▶ Exercise details
Word for word, repeat each entry that follows.

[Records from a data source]
============================================================

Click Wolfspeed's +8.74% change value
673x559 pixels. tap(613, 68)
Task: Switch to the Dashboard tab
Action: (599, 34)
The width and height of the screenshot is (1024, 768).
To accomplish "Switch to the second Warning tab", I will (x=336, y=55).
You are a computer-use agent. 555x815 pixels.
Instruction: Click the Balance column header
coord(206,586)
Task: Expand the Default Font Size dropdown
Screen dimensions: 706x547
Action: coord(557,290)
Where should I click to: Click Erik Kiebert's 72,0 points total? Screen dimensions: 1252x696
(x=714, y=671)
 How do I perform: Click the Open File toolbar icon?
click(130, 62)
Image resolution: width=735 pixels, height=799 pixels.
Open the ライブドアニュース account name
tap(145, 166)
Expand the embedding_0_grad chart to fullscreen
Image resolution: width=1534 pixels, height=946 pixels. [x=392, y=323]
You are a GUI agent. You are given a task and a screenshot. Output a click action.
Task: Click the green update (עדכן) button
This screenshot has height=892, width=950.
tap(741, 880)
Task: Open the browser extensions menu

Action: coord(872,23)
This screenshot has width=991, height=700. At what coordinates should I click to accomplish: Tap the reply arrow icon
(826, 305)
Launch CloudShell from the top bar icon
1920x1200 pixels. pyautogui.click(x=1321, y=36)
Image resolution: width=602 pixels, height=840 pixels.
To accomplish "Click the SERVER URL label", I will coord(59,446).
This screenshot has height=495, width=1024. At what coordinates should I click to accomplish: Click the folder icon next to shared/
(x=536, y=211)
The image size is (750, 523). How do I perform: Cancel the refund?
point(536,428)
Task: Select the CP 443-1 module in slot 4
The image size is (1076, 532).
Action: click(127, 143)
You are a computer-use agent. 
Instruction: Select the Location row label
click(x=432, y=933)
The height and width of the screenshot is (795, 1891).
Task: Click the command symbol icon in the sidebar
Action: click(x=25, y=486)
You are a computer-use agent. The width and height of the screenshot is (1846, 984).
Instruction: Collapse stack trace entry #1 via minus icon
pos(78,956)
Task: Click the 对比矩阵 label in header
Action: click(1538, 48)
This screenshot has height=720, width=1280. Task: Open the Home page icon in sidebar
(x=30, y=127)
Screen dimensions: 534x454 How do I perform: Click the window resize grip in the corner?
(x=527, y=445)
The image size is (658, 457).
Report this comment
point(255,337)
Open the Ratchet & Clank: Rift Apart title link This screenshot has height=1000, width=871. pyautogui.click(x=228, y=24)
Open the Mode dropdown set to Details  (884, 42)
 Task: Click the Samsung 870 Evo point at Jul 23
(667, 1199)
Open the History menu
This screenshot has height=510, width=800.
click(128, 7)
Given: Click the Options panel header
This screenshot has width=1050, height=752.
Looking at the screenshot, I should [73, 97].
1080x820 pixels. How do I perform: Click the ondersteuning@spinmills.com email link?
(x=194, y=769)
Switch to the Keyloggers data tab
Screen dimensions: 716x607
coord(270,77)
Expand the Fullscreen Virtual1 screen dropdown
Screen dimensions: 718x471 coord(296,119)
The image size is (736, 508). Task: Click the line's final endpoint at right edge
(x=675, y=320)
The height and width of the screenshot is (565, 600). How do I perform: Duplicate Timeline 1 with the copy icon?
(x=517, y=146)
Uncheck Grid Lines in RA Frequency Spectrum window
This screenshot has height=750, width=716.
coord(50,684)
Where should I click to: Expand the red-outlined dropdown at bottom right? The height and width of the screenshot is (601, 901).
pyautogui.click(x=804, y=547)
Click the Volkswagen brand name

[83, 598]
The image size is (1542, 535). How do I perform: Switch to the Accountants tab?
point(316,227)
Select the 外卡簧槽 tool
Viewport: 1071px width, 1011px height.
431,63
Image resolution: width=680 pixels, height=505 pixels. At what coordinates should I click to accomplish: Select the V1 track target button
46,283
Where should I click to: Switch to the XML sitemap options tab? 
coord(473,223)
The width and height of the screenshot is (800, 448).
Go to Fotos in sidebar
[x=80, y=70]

============================================================

▶ Written answer
Click Wolfspeed's +8.74% change value
673x559 pixels. tap(613, 68)
Task: Switch to the Dashboard tab
Action: (599, 34)
The width and height of the screenshot is (1024, 768).
To accomplish "Switch to the second Warning tab", I will (x=336, y=55).
You are a computer-use agent. 555x815 pixels.
Instruction: Click the Balance column header
coord(206,586)
Task: Expand the Default Font Size dropdown
Screen dimensions: 706x547
Action: coord(557,290)
Where should I click to: Click Erik Kiebert's 72,0 points total? Screen dimensions: 1252x696
(x=714, y=671)
 How do I perform: Click the Open File toolbar icon?
click(130, 62)
Image resolution: width=735 pixels, height=799 pixels.
Open the ライブドアニュース account name
tap(145, 166)
Expand the embedding_0_grad chart to fullscreen
Image resolution: width=1534 pixels, height=946 pixels. [x=392, y=323]
You are a GUI agent. You are given a task and a screenshot. Output a click action.
Task: Click the green update (עדכן) button
This screenshot has height=892, width=950.
tap(741, 880)
Task: Open the browser extensions menu

Action: coord(872,23)
This screenshot has width=991, height=700. At what coordinates should I click to accomplish: Tap the reply arrow icon
(826, 305)
Launch CloudShell from the top bar icon
1920x1200 pixels. pyautogui.click(x=1321, y=36)
Image resolution: width=602 pixels, height=840 pixels.
To accomplish "Click the SERVER URL label", I will coord(59,446).
This screenshot has height=495, width=1024. At what coordinates should I click to accomplish: Click the folder icon next to shared/
(x=536, y=211)
The image size is (750, 523). How do I perform: Cancel the refund?
point(536,428)
Task: Select the CP 443-1 module in slot 4
The image size is (1076, 532).
Action: click(127, 143)
You are a computer-use agent. 
Instruction: Select the Location row label
click(x=432, y=933)
The height and width of the screenshot is (795, 1891).
Task: Click the command symbol icon in the sidebar
Action: click(x=25, y=486)
You are a computer-use agent. The width and height of the screenshot is (1846, 984).
Instruction: Collapse stack trace entry #1 via minus icon
pos(78,956)
Task: Click the 对比矩阵 label in header
Action: click(1538, 48)
This screenshot has height=720, width=1280. Task: Open the Home page icon in sidebar
(x=30, y=127)
Screen dimensions: 534x454 How do I perform: Click the window resize grip in the corner?
(x=527, y=445)
The image size is (658, 457).
Report this comment
point(255,337)
Open the Ratchet & Clank: Rift Apart title link This screenshot has height=1000, width=871. pyautogui.click(x=228, y=24)
Open the Mode dropdown set to Details  (884, 42)
 Task: Click the Samsung 870 Evo point at Jul 23
(667, 1199)
Open the History menu
This screenshot has height=510, width=800.
click(128, 7)
Given: Click the Options panel header
This screenshot has width=1050, height=752.
Looking at the screenshot, I should [73, 97].
1080x820 pixels. How do I perform: Click the ondersteuning@spinmills.com email link?
(x=194, y=769)
Switch to the Keyloggers data tab
Screen dimensions: 716x607
coord(270,77)
Expand the Fullscreen Virtual1 screen dropdown
Screen dimensions: 718x471 coord(296,119)
The image size is (736, 508). Task: Click the line's final endpoint at right edge
(x=675, y=320)
The height and width of the screenshot is (565, 600). How do I perform: Duplicate Timeline 1 with the copy icon?
(x=517, y=146)
Uncheck Grid Lines in RA Frequency Spectrum window
This screenshot has height=750, width=716.
coord(50,684)
Where should I click to: Expand the red-outlined dropdown at bottom right? The height and width of the screenshot is (601, 901).
pyautogui.click(x=804, y=547)
Click the Volkswagen brand name

[83, 598]
The image size is (1542, 535). How do I perform: Switch to the Accountants tab?
point(316,227)
Select the 外卡簧槽 tool
Viewport: 1071px width, 1011px height.
431,63
Image resolution: width=680 pixels, height=505 pixels. At what coordinates should I click to accomplish: Select the V1 track target button
46,283
Where should I click to: Switch to the XML sitemap options tab? 
coord(473,223)
The width and height of the screenshot is (800, 448).
Go to Fotos in sidebar
[x=80, y=70]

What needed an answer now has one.